_Exercise_. Copy, with no pictures, the line that contains "At what coordinates" and each line after it down to the end of the entries below, exactly.

══ Records shown ══

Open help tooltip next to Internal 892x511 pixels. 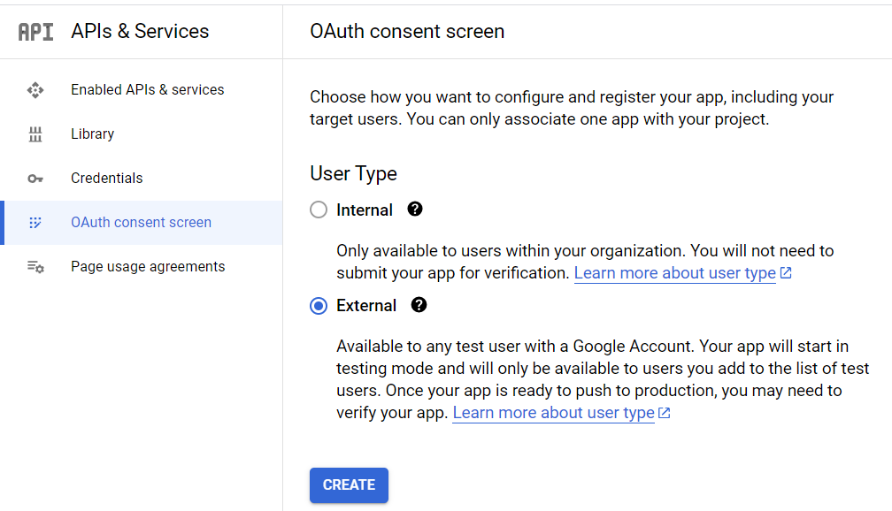coord(415,210)
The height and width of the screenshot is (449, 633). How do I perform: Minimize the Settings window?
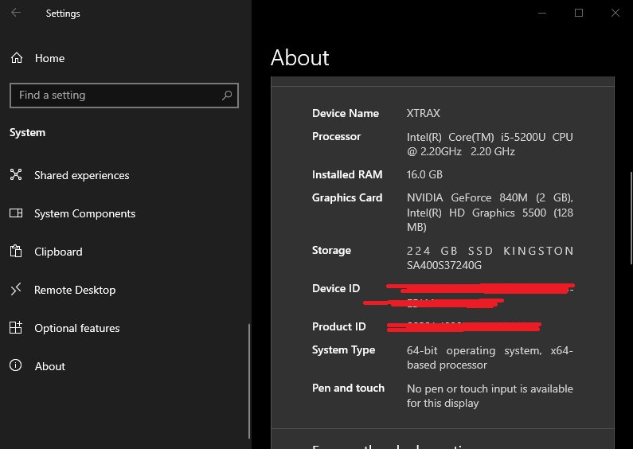point(542,14)
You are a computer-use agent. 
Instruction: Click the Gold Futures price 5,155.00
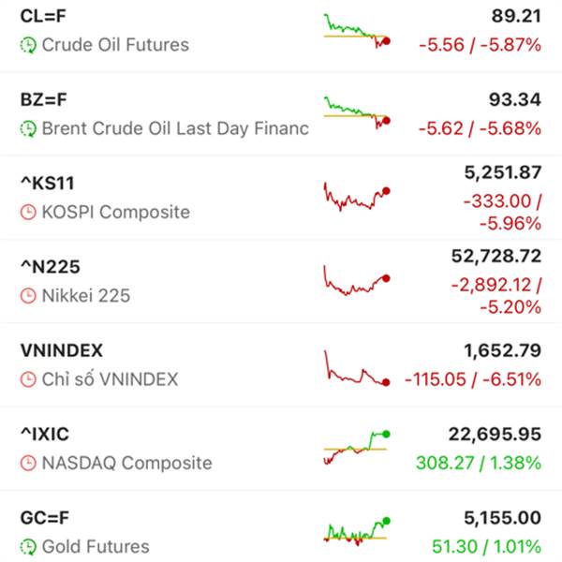[502, 518]
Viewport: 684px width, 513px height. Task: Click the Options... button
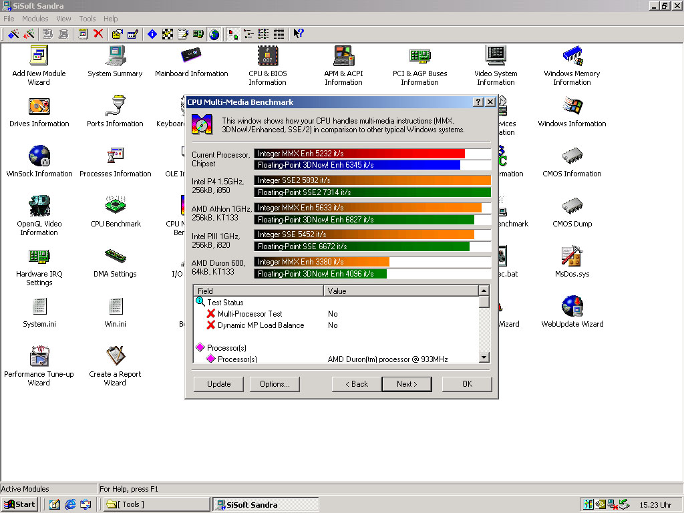pos(274,384)
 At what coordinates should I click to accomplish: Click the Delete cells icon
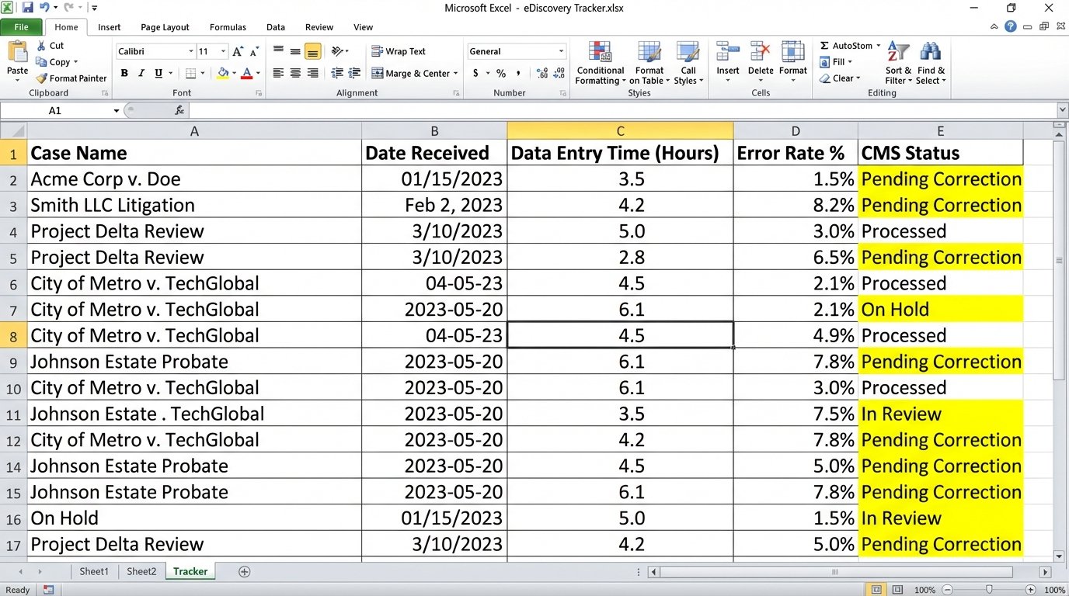(x=760, y=53)
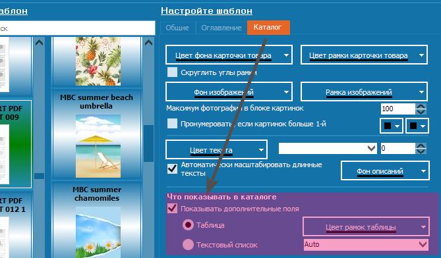Click the Фон изображений button
This screenshot has height=258, width=441.
(x=229, y=91)
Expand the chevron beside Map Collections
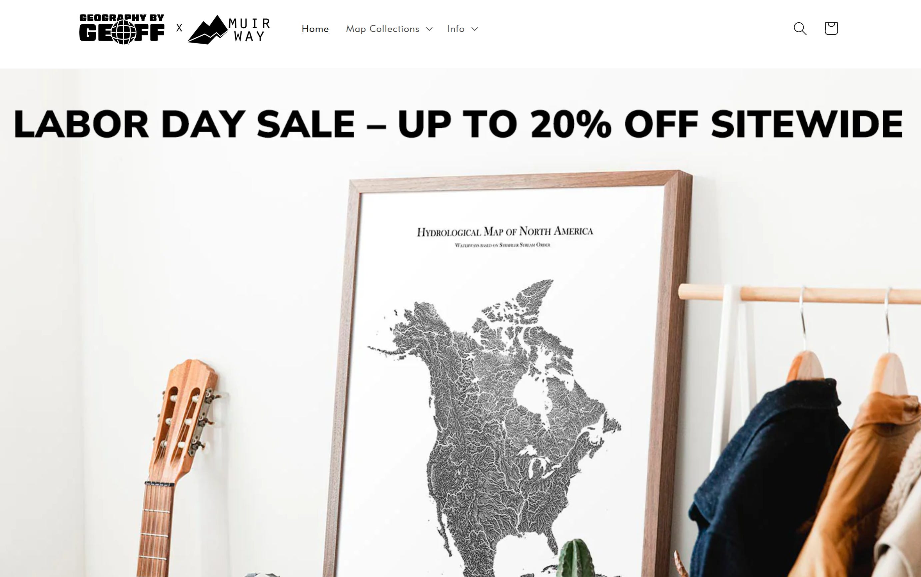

═══

_Task output_.
 At what coordinates should I click to accomplish: Click the Delete cells icon
(x=760, y=53)
Click the Фон изображений button
This screenshot has height=258, width=441.
(x=229, y=91)
Expand the chevron beside Map Collections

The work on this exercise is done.